Find the line that contains "Governance (346, 2377)". Restate it and each following line exactly, through the end of the records.

Saved entries:
+++

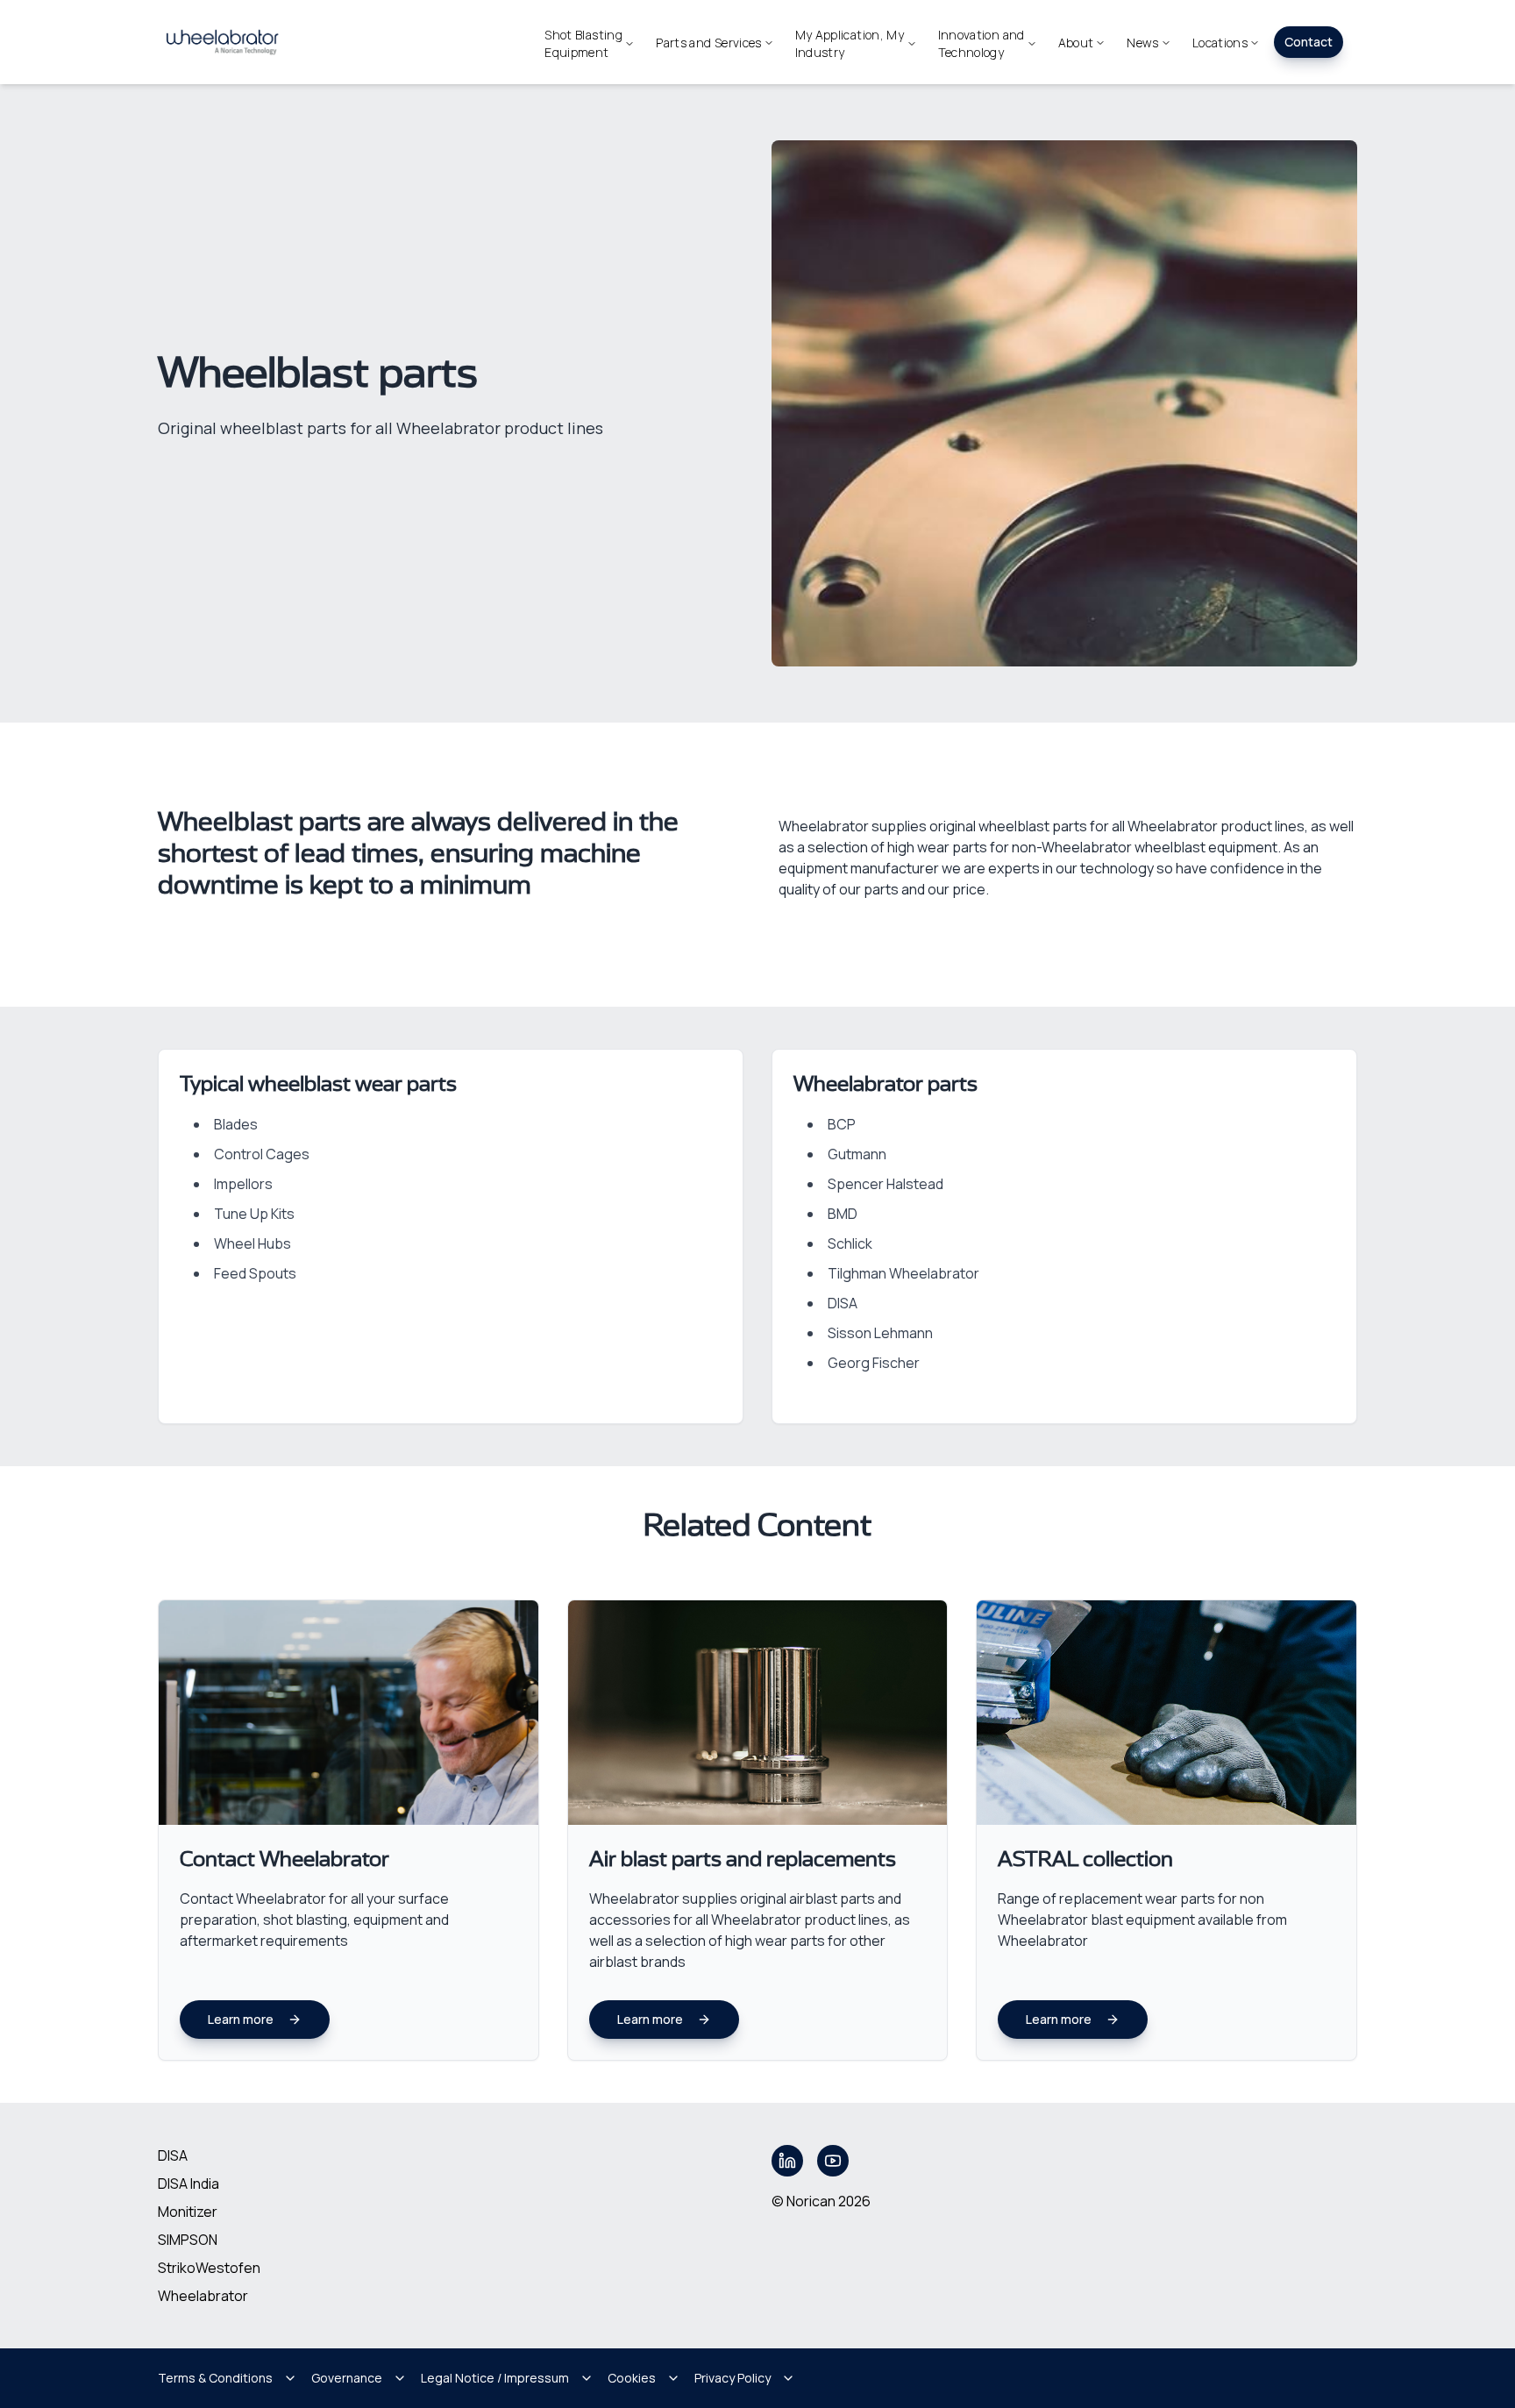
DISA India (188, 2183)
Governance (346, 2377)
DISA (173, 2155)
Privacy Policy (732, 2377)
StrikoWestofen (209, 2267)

+++

ANSWER FOR THE TASK:
Governance (346, 2377)
DISA (173, 2155)
Privacy Policy (732, 2377)
StrikoWestofen (209, 2267)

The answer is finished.